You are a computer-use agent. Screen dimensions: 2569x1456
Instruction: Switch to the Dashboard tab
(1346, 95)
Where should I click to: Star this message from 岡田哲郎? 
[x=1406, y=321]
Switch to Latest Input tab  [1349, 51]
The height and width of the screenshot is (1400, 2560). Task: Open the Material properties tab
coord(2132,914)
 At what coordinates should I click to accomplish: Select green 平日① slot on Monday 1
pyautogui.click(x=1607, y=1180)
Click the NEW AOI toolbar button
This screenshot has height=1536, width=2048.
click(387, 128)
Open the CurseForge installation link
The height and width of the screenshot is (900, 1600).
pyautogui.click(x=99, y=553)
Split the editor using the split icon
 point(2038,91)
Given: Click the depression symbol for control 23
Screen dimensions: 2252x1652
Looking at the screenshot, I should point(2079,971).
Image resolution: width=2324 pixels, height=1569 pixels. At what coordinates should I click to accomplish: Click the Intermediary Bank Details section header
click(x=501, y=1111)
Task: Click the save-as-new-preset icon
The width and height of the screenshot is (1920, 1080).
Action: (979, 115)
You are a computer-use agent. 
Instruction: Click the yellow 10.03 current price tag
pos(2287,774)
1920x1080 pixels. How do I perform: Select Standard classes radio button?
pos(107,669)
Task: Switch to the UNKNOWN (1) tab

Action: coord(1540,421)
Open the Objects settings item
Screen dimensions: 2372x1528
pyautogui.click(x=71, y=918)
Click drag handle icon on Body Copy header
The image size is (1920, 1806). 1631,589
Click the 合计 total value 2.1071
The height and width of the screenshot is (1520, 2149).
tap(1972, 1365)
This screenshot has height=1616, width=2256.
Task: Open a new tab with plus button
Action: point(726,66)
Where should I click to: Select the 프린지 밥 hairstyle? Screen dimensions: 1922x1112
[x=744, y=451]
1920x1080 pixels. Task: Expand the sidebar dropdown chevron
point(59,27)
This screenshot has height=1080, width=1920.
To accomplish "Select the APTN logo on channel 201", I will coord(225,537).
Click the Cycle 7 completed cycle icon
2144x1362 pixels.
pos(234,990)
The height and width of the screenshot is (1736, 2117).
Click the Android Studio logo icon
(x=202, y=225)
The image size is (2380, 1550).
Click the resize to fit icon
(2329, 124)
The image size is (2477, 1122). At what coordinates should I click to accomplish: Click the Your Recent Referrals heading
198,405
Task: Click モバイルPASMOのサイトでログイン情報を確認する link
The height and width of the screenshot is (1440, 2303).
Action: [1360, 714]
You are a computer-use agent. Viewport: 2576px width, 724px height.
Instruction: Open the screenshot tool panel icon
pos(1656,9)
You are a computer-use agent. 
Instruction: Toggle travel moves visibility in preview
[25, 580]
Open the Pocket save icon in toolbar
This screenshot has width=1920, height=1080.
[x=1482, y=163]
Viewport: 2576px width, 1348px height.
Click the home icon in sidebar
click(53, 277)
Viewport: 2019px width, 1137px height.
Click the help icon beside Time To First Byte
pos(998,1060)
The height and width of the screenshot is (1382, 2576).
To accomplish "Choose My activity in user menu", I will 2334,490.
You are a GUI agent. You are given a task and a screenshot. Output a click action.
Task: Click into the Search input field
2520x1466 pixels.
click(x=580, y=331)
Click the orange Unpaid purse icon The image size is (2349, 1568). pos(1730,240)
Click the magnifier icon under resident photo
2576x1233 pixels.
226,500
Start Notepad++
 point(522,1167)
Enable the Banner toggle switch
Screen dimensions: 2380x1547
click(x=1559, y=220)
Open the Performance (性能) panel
+ + + + +
● **Exercise objective**
The response should consist of the number of lines in the data that hold the word "computer", with nothing added.

● **Response area**
4